Hamas of Iraq (Arabic: حماس العراق Ḥamās al-'Irāq) is a Sunni militia group based in Iraq, which split from the 1920 Revolution Brigade on 18 March 2007. The group claims to have released videos of its attack on US troops. The 1920 Revolution Brigade insists that Hamas in Iraq was involved in assisting US troops in their recent Diyala operations against Al-Qaeda in Iraq. Iraqi Prime Minister Nouri al-Maliki has feared the US-armed 'concerned local citizens' are an armed Sunni opposition in the making, and has argued that such groups should be under the command of the Iraqi Army or police. On October 11, 2007, the militia group joined a political council that embraced armed insurgency against American forces.

Political program 
Hamas in Iraq released a political program in April 2007 with some of the following provisions:
 "The movement believes in armed jihad as a means for expelling the occupier, and calls on public opinion and agencies and international institutions to respect this right... of all peoples to resist occupation, and to distinguish between that and armed crimes which target innocent civilians."
 "We believe in a necessary link between military efforts and political action as two mutually supportive instruments for achieving the goals of resistance for liberation and salvation and preventing the fundamentalist movements from harvesting the fruits of the resistance."
 "We confirm the necessity of continuing the killing until the exit of the last soldier from the occupying armies, and to not negotiate with the enemy except with an agreement of the factions of the jihad and the Iraqi resistance; and under the appropriate circumstances and conditions."

In July 2007, The Guardian reported that the group participated with other insurgent groups in an alliance called the Political Council for the Iraqi Resistance, which includes a range of Islamist and nationalist-leaning groups which was formed to negotiate with the Americans in anticipation of an early US withdrawal.

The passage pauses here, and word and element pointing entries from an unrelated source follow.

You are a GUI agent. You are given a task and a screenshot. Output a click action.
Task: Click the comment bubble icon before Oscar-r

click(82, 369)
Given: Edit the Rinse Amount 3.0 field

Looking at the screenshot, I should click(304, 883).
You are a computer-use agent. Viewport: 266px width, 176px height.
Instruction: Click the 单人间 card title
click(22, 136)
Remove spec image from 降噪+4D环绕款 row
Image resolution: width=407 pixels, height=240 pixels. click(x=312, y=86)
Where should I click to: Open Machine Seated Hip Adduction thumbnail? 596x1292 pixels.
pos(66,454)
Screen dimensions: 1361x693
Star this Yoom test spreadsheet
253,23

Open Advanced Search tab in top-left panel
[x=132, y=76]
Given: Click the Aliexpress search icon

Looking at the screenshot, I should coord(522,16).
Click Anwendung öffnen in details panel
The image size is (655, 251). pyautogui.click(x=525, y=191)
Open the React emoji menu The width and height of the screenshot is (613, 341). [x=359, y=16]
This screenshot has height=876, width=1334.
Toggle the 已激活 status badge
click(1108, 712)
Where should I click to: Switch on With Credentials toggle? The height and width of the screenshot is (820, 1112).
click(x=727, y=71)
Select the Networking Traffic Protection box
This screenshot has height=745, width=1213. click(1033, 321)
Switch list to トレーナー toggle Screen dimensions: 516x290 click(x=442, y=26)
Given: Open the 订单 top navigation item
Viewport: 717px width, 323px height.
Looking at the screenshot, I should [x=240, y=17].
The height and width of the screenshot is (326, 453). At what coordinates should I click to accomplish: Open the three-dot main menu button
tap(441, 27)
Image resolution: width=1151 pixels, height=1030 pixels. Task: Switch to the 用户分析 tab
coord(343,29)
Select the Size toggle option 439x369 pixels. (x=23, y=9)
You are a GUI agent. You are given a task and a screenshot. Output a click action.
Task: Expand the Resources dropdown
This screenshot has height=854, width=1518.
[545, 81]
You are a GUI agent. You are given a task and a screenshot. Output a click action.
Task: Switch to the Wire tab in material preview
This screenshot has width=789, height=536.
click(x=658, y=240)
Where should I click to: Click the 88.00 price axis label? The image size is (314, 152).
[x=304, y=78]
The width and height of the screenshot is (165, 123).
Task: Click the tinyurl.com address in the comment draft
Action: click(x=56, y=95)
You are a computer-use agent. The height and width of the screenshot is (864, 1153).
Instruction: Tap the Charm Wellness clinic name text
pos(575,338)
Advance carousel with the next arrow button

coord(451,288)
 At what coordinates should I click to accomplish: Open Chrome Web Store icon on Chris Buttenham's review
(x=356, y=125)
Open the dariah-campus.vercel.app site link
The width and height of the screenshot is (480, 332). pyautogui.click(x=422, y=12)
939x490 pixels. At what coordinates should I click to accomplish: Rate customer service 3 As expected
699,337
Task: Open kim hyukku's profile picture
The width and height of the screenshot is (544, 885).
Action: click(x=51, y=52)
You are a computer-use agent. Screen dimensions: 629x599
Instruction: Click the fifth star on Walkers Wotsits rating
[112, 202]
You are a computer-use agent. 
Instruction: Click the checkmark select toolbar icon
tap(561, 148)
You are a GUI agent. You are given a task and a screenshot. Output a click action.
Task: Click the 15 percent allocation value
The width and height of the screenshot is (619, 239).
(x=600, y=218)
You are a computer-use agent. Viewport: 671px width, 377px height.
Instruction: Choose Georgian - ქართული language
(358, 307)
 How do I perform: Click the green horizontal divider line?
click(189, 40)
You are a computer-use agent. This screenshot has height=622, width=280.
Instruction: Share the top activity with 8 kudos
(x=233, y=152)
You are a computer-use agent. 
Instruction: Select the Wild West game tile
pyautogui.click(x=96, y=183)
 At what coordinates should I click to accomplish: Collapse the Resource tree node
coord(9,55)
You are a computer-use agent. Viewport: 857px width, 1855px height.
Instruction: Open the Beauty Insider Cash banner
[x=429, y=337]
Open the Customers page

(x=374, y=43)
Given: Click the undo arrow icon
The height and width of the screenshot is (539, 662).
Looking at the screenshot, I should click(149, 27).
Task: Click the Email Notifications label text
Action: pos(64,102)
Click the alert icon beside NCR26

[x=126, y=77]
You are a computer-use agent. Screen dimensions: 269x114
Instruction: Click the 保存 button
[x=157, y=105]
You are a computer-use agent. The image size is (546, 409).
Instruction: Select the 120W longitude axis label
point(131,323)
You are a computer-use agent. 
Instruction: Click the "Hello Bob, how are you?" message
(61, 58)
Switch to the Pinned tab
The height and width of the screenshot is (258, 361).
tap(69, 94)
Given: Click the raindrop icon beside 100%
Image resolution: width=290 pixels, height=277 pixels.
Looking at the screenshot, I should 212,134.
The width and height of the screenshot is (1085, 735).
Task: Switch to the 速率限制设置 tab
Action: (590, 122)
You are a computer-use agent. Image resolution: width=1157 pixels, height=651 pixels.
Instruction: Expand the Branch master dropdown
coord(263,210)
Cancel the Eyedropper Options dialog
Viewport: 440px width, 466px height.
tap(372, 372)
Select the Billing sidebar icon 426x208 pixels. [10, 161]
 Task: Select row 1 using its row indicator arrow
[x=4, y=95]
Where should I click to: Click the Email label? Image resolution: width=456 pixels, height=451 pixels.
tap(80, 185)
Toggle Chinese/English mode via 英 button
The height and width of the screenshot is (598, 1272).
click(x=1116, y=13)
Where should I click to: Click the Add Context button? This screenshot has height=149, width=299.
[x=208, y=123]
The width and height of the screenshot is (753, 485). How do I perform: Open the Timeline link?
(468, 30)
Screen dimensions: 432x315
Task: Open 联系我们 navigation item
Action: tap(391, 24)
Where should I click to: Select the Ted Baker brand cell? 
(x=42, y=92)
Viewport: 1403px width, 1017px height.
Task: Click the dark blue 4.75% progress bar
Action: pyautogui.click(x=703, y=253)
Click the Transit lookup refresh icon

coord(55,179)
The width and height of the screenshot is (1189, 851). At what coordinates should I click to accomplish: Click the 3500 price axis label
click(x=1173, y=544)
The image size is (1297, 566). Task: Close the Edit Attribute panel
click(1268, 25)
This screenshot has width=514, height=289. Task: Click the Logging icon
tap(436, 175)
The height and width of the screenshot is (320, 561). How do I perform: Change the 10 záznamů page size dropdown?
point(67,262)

Main planks of the joint political program included "a commitment to free Iraq from foreign troops, rejection of cooperation with parties involved in political institutions set up under the occupation and a declaration that decisions and agreements made by the US occupation and Iraqi government are null and void."

Operations in Diyala in August 2007
The 1920 Revolution Brigades insists that Hamas in Iraq was involved in assisting US troops in their recent Diyala operations against al-Qaeda in Iraq in August 2007.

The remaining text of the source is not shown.